🤖 AI Summary
Existing medical decision-making frameworks predominantly employ static, single-turn modeling, failing to capture the iterative, interactive, and dynamically evolving nature of real-world clinical diagnosis.
Method: We propose DynamiCare—the first multi-agent framework designed for open-ended, dynamic clinical decision-making—accompanied by the MIMIC-Patient dataset. Our approach introduces a novel dynamic agent collaboration mechanism enabling multi-turn patient interviews, real-time policy adaptation, and incremental integration of clinical evidence. The patient agent jointly models large language models and electronic health records, while the clinical agent orchestrates multi-agent collaborative reasoning to simulate authentic clinician–patient interactions.

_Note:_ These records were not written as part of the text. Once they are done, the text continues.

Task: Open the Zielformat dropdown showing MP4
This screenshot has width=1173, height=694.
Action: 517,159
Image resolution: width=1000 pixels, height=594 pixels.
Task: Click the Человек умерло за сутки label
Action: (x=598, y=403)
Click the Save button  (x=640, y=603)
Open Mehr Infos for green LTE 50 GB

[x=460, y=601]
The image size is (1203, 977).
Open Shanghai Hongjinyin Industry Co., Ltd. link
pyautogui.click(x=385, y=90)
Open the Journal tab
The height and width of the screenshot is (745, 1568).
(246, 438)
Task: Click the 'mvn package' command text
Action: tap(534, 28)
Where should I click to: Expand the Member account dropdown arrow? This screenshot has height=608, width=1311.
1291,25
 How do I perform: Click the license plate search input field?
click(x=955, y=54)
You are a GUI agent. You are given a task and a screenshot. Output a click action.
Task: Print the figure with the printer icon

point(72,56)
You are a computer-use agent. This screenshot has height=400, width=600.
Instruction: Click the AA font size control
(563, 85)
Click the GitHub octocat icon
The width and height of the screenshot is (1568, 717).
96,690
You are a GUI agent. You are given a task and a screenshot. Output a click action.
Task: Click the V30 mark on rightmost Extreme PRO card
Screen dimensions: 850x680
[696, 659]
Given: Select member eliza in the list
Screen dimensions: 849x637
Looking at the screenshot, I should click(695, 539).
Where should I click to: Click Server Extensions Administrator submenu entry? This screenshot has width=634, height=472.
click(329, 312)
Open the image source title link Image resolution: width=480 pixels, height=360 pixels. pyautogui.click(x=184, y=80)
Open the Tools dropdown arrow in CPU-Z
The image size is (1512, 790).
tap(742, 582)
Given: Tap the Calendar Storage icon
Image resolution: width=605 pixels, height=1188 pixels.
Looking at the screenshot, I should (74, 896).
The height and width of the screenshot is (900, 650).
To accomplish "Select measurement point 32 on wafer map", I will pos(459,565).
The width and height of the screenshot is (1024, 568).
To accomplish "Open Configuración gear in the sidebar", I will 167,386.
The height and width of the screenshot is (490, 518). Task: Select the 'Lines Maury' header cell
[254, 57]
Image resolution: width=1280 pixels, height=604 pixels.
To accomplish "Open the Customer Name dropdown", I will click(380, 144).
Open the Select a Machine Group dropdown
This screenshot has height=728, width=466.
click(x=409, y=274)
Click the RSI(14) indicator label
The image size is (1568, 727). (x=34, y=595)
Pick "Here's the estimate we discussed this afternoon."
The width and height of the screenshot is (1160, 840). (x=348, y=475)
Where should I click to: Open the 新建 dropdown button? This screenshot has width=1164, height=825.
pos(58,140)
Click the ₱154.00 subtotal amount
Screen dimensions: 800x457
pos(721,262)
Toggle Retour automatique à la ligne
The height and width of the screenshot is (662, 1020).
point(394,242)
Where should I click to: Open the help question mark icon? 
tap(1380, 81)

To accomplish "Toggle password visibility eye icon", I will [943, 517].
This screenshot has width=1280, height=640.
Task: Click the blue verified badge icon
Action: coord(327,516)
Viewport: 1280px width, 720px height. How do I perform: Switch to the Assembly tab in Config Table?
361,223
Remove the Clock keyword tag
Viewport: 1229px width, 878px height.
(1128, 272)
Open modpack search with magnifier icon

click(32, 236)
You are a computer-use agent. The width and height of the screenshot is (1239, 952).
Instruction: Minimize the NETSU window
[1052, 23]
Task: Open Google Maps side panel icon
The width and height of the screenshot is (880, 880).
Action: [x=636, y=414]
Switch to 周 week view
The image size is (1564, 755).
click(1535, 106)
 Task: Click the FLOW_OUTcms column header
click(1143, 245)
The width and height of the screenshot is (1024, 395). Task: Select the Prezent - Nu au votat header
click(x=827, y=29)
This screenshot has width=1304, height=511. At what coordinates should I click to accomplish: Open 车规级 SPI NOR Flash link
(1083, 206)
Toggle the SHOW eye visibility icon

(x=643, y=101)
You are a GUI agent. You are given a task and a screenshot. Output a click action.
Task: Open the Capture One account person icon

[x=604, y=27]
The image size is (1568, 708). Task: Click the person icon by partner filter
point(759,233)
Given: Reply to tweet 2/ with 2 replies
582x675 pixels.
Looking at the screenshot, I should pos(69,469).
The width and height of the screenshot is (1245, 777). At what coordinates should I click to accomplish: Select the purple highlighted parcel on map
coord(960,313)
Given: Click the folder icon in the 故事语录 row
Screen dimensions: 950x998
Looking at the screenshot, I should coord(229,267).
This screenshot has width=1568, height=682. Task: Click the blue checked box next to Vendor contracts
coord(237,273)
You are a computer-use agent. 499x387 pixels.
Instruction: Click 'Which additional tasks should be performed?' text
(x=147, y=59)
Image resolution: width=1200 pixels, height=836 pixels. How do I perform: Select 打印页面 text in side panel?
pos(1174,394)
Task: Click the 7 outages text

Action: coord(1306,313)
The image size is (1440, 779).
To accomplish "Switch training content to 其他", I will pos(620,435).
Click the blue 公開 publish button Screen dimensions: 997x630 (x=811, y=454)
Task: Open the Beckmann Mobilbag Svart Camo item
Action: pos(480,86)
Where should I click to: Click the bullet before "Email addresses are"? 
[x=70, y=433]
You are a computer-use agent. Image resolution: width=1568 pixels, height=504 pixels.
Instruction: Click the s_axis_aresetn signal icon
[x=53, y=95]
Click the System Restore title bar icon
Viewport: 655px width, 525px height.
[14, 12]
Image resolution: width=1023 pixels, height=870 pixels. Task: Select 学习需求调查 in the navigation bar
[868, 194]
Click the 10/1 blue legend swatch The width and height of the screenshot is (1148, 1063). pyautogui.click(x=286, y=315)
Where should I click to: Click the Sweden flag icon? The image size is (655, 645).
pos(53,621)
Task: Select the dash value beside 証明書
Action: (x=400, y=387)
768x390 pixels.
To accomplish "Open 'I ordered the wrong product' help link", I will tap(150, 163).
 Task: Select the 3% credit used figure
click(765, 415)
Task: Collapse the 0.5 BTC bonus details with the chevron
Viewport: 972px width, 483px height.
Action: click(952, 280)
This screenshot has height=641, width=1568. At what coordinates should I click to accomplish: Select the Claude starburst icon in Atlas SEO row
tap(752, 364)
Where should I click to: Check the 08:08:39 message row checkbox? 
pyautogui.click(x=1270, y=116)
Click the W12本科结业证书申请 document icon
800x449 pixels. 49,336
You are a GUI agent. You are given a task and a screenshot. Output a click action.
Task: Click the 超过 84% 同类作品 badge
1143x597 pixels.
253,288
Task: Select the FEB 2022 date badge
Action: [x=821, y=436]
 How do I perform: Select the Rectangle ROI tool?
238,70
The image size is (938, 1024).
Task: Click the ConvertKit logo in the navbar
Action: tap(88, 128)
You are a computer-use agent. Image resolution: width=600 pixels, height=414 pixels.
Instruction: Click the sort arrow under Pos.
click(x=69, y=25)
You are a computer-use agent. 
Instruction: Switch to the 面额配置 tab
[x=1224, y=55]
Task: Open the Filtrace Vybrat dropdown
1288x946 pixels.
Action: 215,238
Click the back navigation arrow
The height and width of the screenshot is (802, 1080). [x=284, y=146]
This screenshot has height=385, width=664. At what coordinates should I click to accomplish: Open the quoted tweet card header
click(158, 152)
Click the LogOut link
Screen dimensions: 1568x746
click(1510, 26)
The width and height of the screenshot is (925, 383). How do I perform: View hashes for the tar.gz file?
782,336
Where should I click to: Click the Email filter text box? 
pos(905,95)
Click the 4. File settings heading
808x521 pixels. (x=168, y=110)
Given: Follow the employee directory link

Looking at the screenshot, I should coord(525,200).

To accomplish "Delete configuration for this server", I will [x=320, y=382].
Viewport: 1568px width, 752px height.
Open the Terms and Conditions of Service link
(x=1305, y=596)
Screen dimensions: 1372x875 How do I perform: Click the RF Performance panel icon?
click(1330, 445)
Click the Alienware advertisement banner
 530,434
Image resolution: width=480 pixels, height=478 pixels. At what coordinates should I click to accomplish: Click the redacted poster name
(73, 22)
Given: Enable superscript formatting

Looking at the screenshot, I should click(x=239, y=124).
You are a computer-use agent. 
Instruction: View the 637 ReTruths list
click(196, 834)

Results: Experiments demonstrate significant improvements in diagnostic accuracy for complex cases and enhanced procedural rationality of decision-making workflows. DynamiCare establishes the first benchmark for dynamic clinical decision-making, advancing both methodology and evaluation in AI-assisted healthcare.
📝 Abstract
The rise of Large Language Models (LLMs) has enabled the development of specialized AI agents with domain-specific reasoning and interaction capabilities, particularly in healthcare. While recent frameworks simulate medical decision-making, they largely focus on single-turn tasks where a doctor agent receives full case information upfront -- diverging from the real-world diagnostic process, which is inherently uncertain, interactive, and iterative. In this paper, we introduce MIMIC-Patient, a structured dataset built from the MIMIC-III electronic health records (EHRs), designed to support dynamic, patient-level simulations. Building on this, we propose DynamiCare, a novel dynamic multi-agent framework that models clinical diagnosis as a multi-round, interactive loop, where a team of specialist agents iteratively queries the patient system, integrates new information, and dynamically adapts its composition and strategy. We demonstrate the feasibility and effectiveness of DynamiCare through extensive experiments, establishing the first benchmark for dynamic clinical decision-making with LLM-powered agents.